Figure 2. Micro gas turbine for range extender applications in medium- and heavy-duty vehicles

(Source: Wrightspeed Inc.)

External Combustion Engines

In external combustion engines, the working fluid is entirely separated from the fuel-air mixture. Heat from the combustion products is transferred to the working fluid through the walls of a heat exchanger. The steam engine is a well known example of an external combustion engine.

An example of a reciprocating external combustion engine is the Stirling engine where heat is added to the working fluid at high temperature and rejected at low temperature. Heat added to the working fluid can be generated from practically any heat source, such as burning fossil fuels, wood, or any other organic material.

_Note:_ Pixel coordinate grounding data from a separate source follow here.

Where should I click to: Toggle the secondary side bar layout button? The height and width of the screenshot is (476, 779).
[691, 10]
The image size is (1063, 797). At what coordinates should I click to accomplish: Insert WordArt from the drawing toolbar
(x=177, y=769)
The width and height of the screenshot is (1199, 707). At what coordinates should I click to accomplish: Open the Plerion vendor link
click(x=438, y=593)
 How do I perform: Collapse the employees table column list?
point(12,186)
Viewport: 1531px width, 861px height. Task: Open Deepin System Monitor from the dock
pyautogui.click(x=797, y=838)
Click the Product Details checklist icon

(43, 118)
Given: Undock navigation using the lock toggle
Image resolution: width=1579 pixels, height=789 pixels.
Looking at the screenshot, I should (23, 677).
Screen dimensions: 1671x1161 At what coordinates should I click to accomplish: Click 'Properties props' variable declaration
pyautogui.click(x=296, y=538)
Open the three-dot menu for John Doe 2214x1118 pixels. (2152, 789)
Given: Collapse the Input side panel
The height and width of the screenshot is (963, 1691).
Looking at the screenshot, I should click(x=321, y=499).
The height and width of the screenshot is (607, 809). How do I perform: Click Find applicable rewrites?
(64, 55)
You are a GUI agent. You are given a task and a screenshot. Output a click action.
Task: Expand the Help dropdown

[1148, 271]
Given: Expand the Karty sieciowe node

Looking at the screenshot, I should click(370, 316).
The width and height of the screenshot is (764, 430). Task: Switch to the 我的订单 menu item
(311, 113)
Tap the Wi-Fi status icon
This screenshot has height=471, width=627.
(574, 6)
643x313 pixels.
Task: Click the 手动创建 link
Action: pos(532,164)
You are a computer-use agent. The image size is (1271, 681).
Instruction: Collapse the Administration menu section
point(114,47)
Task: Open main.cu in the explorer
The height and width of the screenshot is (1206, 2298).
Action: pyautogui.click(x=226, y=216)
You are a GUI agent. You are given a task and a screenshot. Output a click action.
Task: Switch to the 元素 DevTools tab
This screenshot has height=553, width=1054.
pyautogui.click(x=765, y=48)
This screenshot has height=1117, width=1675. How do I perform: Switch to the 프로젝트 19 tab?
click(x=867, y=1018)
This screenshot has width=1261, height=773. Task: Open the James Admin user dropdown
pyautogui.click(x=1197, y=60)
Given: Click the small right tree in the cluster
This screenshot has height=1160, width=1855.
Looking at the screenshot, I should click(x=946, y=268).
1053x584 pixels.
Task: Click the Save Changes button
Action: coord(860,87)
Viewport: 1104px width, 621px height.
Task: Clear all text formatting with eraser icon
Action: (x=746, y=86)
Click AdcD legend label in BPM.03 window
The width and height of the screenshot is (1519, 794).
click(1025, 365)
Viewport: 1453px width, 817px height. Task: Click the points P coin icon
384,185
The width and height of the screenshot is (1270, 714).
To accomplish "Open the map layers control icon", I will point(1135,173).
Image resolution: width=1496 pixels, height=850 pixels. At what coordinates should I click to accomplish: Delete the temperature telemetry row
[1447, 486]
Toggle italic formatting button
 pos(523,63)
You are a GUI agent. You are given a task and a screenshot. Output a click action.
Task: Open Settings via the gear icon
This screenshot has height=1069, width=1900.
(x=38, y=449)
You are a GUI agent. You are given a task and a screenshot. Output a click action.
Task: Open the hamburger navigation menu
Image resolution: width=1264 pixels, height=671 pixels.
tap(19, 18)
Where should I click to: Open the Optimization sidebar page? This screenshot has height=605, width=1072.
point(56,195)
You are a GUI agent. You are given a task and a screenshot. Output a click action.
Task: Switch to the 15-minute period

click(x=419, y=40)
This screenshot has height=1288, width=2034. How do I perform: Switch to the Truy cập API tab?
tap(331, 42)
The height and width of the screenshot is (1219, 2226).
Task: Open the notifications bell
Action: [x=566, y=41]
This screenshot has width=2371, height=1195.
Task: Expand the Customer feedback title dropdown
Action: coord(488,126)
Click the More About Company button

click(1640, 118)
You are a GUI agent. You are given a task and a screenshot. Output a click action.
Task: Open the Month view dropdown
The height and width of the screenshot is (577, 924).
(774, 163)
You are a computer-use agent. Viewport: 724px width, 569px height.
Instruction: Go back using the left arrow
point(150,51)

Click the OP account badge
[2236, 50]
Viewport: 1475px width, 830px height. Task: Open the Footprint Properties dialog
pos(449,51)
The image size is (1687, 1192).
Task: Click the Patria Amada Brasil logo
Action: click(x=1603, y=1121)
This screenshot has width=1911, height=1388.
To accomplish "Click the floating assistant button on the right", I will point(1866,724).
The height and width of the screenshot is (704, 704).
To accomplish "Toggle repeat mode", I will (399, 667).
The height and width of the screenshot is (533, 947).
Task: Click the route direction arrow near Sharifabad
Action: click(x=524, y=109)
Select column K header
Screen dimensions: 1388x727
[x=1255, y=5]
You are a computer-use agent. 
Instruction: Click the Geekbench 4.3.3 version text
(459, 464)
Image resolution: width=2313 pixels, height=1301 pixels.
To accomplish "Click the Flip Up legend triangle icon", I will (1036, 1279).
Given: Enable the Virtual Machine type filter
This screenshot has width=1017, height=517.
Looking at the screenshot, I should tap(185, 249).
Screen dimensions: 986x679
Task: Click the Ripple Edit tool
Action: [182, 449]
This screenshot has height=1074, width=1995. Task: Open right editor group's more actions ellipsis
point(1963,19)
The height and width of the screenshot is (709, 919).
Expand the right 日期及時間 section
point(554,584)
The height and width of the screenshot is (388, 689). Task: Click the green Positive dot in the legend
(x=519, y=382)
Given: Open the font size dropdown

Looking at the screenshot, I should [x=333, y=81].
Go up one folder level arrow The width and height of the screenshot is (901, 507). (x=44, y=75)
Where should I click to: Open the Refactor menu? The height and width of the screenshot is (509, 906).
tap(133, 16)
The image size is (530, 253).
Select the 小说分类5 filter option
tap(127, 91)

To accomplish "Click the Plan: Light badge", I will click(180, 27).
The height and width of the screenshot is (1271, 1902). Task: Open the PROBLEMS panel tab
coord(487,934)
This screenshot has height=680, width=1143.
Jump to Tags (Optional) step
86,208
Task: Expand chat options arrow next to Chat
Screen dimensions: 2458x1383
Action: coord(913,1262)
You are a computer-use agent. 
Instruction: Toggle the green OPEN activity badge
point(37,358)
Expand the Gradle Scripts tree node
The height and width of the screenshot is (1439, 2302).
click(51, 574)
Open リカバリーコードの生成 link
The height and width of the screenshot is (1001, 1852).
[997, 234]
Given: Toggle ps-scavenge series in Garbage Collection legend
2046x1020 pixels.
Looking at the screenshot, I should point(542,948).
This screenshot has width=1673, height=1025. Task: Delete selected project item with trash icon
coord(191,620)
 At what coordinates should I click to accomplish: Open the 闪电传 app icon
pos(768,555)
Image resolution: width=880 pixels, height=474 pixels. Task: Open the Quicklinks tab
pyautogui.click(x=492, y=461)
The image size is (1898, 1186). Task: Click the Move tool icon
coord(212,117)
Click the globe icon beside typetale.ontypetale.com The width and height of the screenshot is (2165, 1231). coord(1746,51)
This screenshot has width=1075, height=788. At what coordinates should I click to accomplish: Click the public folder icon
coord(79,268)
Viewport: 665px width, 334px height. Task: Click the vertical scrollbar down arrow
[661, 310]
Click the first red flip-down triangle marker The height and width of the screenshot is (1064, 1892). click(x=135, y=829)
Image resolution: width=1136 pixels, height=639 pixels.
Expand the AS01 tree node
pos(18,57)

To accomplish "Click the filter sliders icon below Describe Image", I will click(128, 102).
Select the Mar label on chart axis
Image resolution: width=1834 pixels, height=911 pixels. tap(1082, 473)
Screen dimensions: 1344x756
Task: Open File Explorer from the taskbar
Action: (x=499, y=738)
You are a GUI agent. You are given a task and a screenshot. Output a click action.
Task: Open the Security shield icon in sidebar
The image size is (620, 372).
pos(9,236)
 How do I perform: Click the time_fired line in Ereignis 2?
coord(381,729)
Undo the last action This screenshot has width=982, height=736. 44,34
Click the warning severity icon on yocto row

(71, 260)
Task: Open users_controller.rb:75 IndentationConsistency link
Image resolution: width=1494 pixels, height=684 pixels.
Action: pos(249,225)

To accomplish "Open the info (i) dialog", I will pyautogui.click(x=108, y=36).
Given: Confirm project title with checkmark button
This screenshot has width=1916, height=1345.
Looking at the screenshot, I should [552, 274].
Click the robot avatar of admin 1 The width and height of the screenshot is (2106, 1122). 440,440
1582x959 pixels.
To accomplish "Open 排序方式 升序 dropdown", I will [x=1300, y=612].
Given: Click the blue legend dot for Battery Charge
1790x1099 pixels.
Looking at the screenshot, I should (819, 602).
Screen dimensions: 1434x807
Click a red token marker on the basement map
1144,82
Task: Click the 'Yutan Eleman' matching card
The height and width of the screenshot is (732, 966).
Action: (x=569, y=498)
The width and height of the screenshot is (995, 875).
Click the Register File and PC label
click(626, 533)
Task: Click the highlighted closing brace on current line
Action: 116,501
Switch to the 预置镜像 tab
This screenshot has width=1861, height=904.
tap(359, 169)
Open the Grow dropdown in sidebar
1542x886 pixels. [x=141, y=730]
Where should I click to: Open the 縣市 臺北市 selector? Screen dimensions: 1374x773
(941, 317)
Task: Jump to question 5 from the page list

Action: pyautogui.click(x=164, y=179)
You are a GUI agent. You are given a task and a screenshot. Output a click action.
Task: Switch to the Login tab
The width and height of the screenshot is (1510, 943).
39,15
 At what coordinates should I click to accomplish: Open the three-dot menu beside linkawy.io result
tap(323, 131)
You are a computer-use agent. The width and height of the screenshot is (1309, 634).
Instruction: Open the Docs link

The Rankine cycle upon which many steam engine designs are based is another example of an external combustion engine. Heat added from an external source elevates the temperature of a liquid, such as water, until it is converted into vapor that is used to move a piston or spin a turbine. Steam engines powered cars in the USA between 1900 and 1916; however, they all but disappeared by 1924. Steam powered trucks were popular in England until the mid-1930s. While steam powered locomotives in many countries were gradually replaced by diesel locomotives over much of the 20th century, a few remained in main-line service well into the 21st century. Reasons for the demise of the steam engine as the prime mover in mobile applications included the size and number of the major components required for their operation such as furnace, boiler, turbine, valves, as well as their complicated controls [422]. The steam turbine—still in operation in many stationary power plants—is an example of a rotary external combustion engine.

In the 21st century, the focus on improving engine efficiency has created renewed interest in the Rankine cycle for mobile applications—in the form of exhaust waste heat recovery (WHR). While some of these devices use steam, others use organic fluids that are better suited for applications with relatively low vehicle exhaust temperature. Due to the combination of the Rankine cycle and an organic working fluid, these systems are often referred to as Organic Rankine Cycle (ORC) waste heat recovery systems.